The government’s decision to consult on a badger culling policy follows the publication of an interim report by the Independent Scientific Group overseeing the Randomised Badger Culling Trials.

The report suggests that the most effective way to reduce the incidence of bovine tuberculosis in hotspot areas is to have a few, much larger culling areas as opposed to many smaller areas.

Positive and negative effects of widespread badger culling on tuberculosis in cattle, published on 14 December in the journal Nature, concludes that culling badgers can reduce TB incidence in culled areas, although it increases its prevalence in adjoining areas.

Results from the “proactive” part of the RBCT returned a 19% fall in the incidence of infected cattle in the culled areas. This benefit increased to 23% after the first follow-up cull.

But herds within 2km of the culling boundary suffered a 29% increase in TB breakdowns after the initial cull, although this fell to 22% after the first follow-up cull. This rise is explained by increased activity by the remaining badgers once setts are disturbed.

However, it is this finding that has led the report authors to state that they expect “the overall reduction in cattle TB to be greatest for very large culling areas (with consequently lower perimeter:area ratios)”.
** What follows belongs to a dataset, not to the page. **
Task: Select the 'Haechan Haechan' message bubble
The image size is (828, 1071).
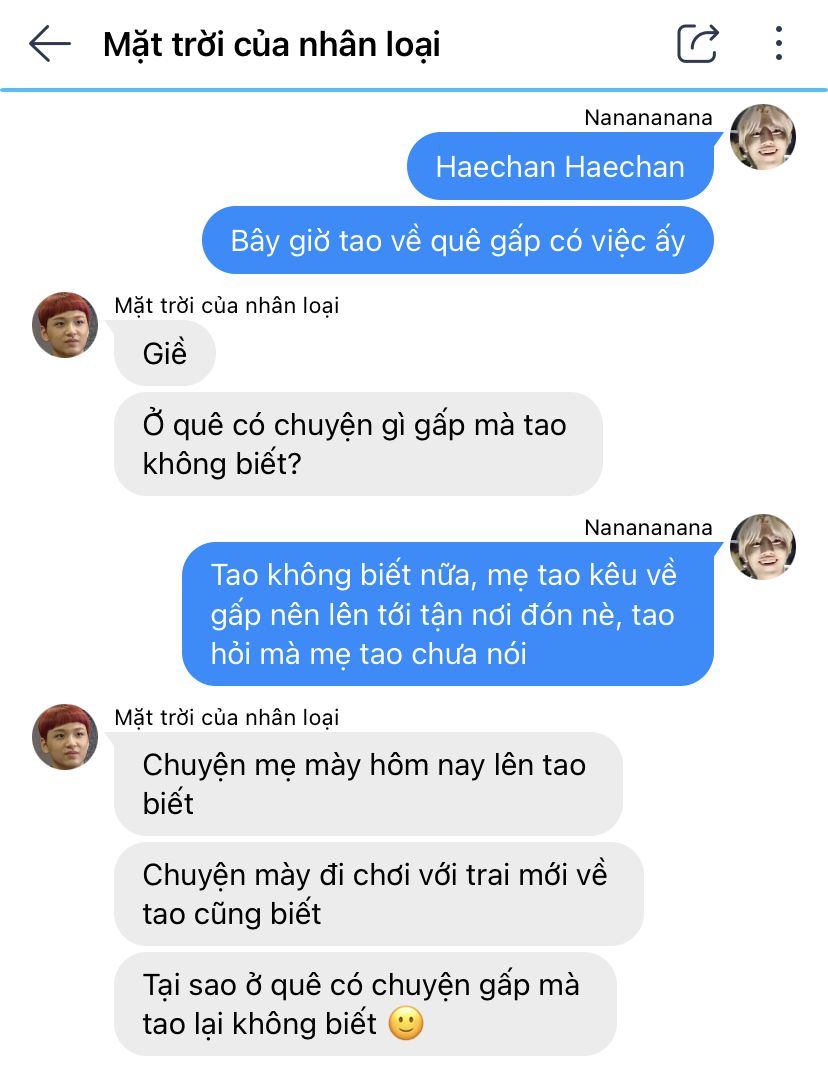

According to John Bourne, ISG chairman, for a badger cull to be effective it would need to cover an area of 300-400km2 – similar to the areas employed in the Irish “Four Areas” trial (News, 14 January, 2005).

Culling would also need to be sustained for between five and seven years for the maximum benefit to be realised. “In the Thornbury trials it took seven years of sustained gassing to achieve a positive result,” he said.

Natural boundaries, such as rivers, also need to be used if any cull is to be successful, said Prof Bourne. “To clear the disease in Cornwall you’d need to cull from the east all the way to the sea.”

But he warned that this may not be straightforward. About 20% of the landowners in Cornwall refused the ISG access to their land to cull badgers as part of the RBCT, he said.